Reading in Data
reading_in_data.Rmd
library(STAVE)
Example workflow
Input data take the form of three tables. We will use the pre-loaded example data here, if you are using your own data then you need to match this input format:
Create a STAVE object and append the data:
# create new object
s <- STAVE_object$new()
# append data using a member function
s$append_data(studies_dataframe = example_input$studies,
surveys_dataframe = example_input$surveys,
counts_dataframe = example_input$counts)
#> data correctly appended
# check how many studies are now loaded
s
#> Studies: 7
#> Surveys: 24
Once data are loaded, we can always view the different tables using get functions. However, we cannot alter the values directly.
s$get_studies() |> head()
#> # A tibble: 6 × 6
#> study_id study_name study_type authors publication_year url
#> <chr> <chr> <chr> <chr> <dbl> <chr>
#> 1 wwarn_10297_Nelson wwarn_10297_Nel… peer_revi… Nelson 1000 http…
#> 2 wwarn_10814_Dama wwarn_10814_Dama peer_revi… Dama 1000 http…
#> 3 wwarn_10992_Mallick wwarn_10992_Mal… peer_revi… Mallick 1000 http…
#> 4 wwarn_11208_Kunasol wwarn_11208_Kun… peer_revi… Kunasol 1000 http…
#> 5 wwarn_11435_Henry wwarn_11435_Hen… peer_revi… Henry 1000 http…
#> 6 wwarn_11720_Ould wwarn_11720_Ould peer_revi… Ould 1000 http…
s$get_surveys() |> head()
#> # A tibble: 6 × 11
#> study_key survey_id country_name site_name latitude longitude spatial_notes
#> <chr> <chr> <chr> <chr> <dbl> <dbl> <chr>
#> 1 wwarn_10297… wwarn_10… Thailand Kanchana… 15.3 98.5 wwarn lat an…
#> 2 wwarn_10814… wwarn_10… Mali Koulikoro 12.6 -8.14 wwarn lat an…
#> 3 wwarn_10992… wwarn_10… India Chhattis… 20.1 80.8 wwarn lat an…
#> 4 wwarn_10992… wwarn_10… India Goa 15.3 74.1 wwarn lat an…
#> 5 wwarn_10992… wwarn_10… India Gujarat 23.0 73.6 wwarn lat an…
#> 6 wwarn_10992… wwarn_10… India Heilongj… 88.3 27.2 wwarn lat an…

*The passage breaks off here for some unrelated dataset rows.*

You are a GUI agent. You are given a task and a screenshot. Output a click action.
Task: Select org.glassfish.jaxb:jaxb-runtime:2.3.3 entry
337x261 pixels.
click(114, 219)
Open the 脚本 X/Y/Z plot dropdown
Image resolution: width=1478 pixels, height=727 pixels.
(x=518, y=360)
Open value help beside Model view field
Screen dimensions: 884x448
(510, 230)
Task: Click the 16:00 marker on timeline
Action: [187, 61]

#> # ℹ 4 more variables: collection_start <chr>, collection_end <chr>,
#> # collection_day <chr>, time_notes <chr>
s$get_counts() |> head()
#> # A tibble: 6 × 4
#> survey_key variant_string variant_num total_num
#> <chr> <chr> <dbl> <dbl>
#> 1 wwarn_10297_Nelson_Sangkhlaburi_2002 mdr1:184:F 27 49
#> 2 wwarn_10297_Nelson_Sangkhlaburi_2002 mdr1:86:Y 4 49
#> 3 wwarn_10814_Dama_Bamako_2014 crt:76:T 130 170
#> 4 wwarn_10814_Dama_Bamako_2014 mdr1:86:Y 46 158
#> 5 wwarn_10992_Mallick_Assam_2002 crt:76:T 26 26
#> 6 wwarn_10992_Mallick_Assam_2002 mdr1:86:Y 19 25
We can calculate the prevalence of any variant using
get_prevalence()
:
p <- s$get_prevalence("mdr1:184:F")
p
#> # A tibble: 24 × 21
#> study_id study_name study_type authors publication_year url survey_id
#> <chr> <chr> <chr> <chr> <dbl> <chr> <chr>
#> 1 wwarn_10297_N… wwarn_102… peer_revi… Nelson 1000 http… wwarn_10…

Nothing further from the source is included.